[START OF Document section]
Tsui
- Language: Chinese

Origin
- Derivation: Toponymic

Other names
- Variant forms: 崔: Cui, Chui; 徐: Xu, Hsu, Chui;

= Tsui =

Tsui is a surname. It is an alternative transcription of two Chinese surnames, namely Cuī (崔) and Xú (徐).

==Origins==
Tsui may be an alternative transliteration of two separate Chinese surnames, listed below by their Hanyu Pinyin transliteration (which reflects the Mandarin pronunciation):

- Cuī (崔), which originated as a toponymic surname from a fief by that name in the state of Qi; a grandson of Jiang Ziya renounced his claim to the throne and went to live in that fief, and his descendants took its name as their surname. It is spelled Ts'ui^{4} in the Wade–Giles system of transliterating Mandarin (which remains common in Taiwan and was used elsewhere until the mid-to-late 20th century). The spelling Tsui may also be based on the Cantonese pronunciation (Ceoi1).
[END OF Document section]
[START OF Dataset extract]
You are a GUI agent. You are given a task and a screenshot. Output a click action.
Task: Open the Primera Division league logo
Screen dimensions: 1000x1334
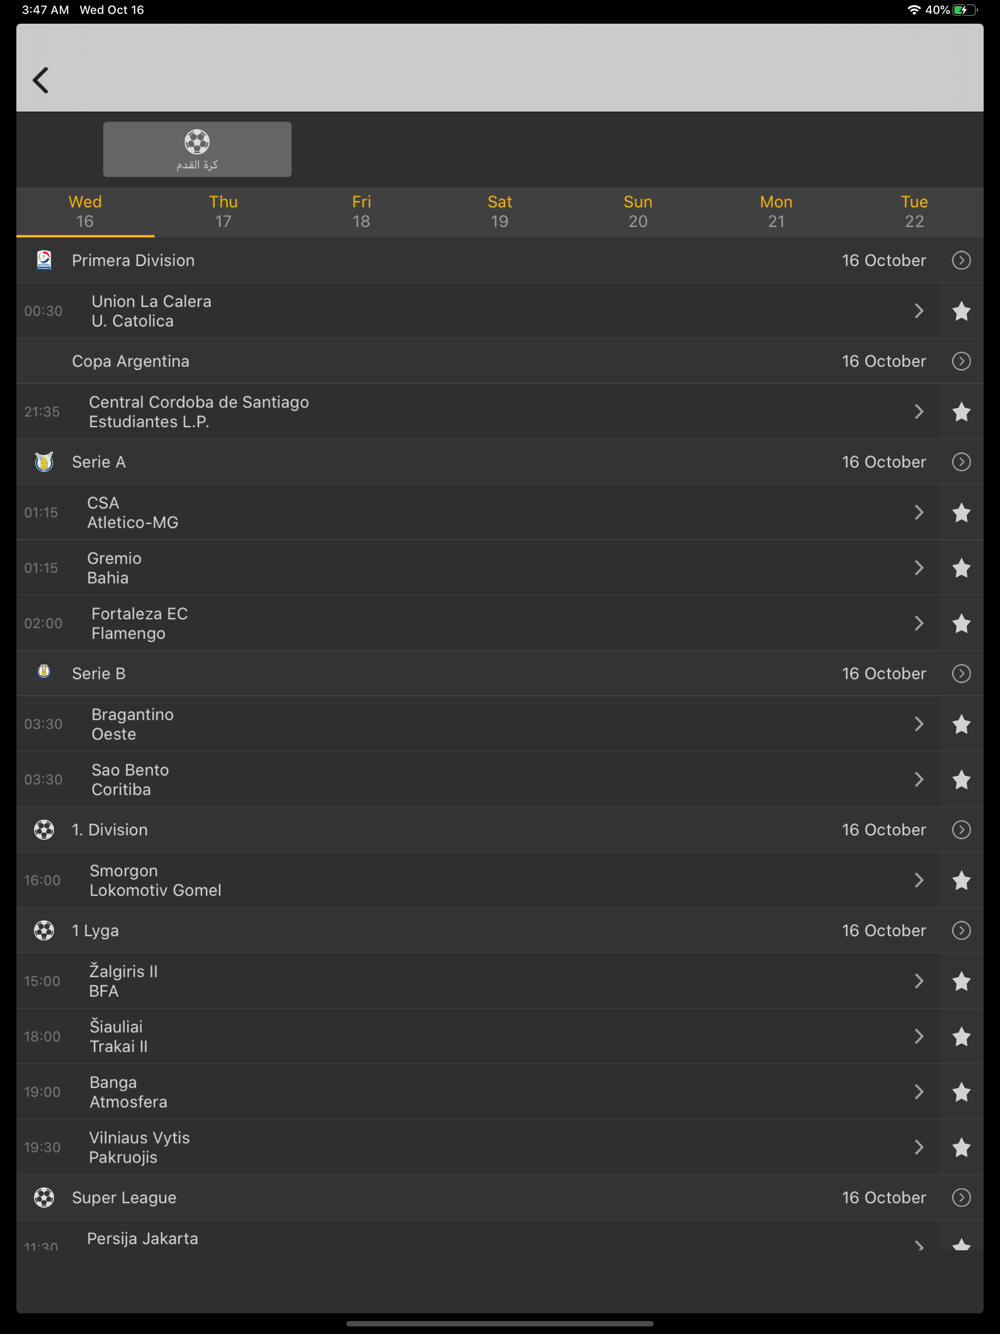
[END OF Dataset extract]
Challenges:
- a) Answer each question about the text on the surname Tsui on its own line, marking the answers (i), (ii) and (iii).
(i) What kind of derivation does the text give for the surname?
(ii) Tsui is an alternative transcription of which two Chinese surnames?
(iii) In which state was the fief that gave Cuī its name?
- b) Summarize the text on the surname Tsui in two sentences.
- c) Resume the text on the surname Tsui, starting after its final sentence.

Final results:
- a)
(i) Toponymic.
(ii) Cuī (崔) and Xú (徐).
(iii) The state of Qi.

- b) Tsui is a surname that serves as an alternative transcription of two Chinese surnames, Cuī (崔) and Xú (徐). Cuī began as a toponymic surname taken from a fief in the state of Qi, where a grandson of Jiang Ziya who renounced his claim to the throne went to live, and the spelling Tsui may reflect the Cantonese pronunciation.

- c)
- Xú (徐), which originated as a toponymic surname from the ancient state of Xu, adopted by the descendants of Boyi after the state was annexed by the state of Chu. The spelling Tsui is based on its Cantonese pronunciation (Ceoi4); it is nearly homophonous with the above surname in Cantonese aside from the differing tone.

==Statistics==
The 2010 United States census found 3,168 people with the surname Tsui, making it the 10,180th-most-common name in the country. This represented an increase from 2,725 (10,748th-most-common) in the 2000 Census. In both censuses, more than nine-tenths of the bearers of the surname identified as Asian, and roughly two percent as White.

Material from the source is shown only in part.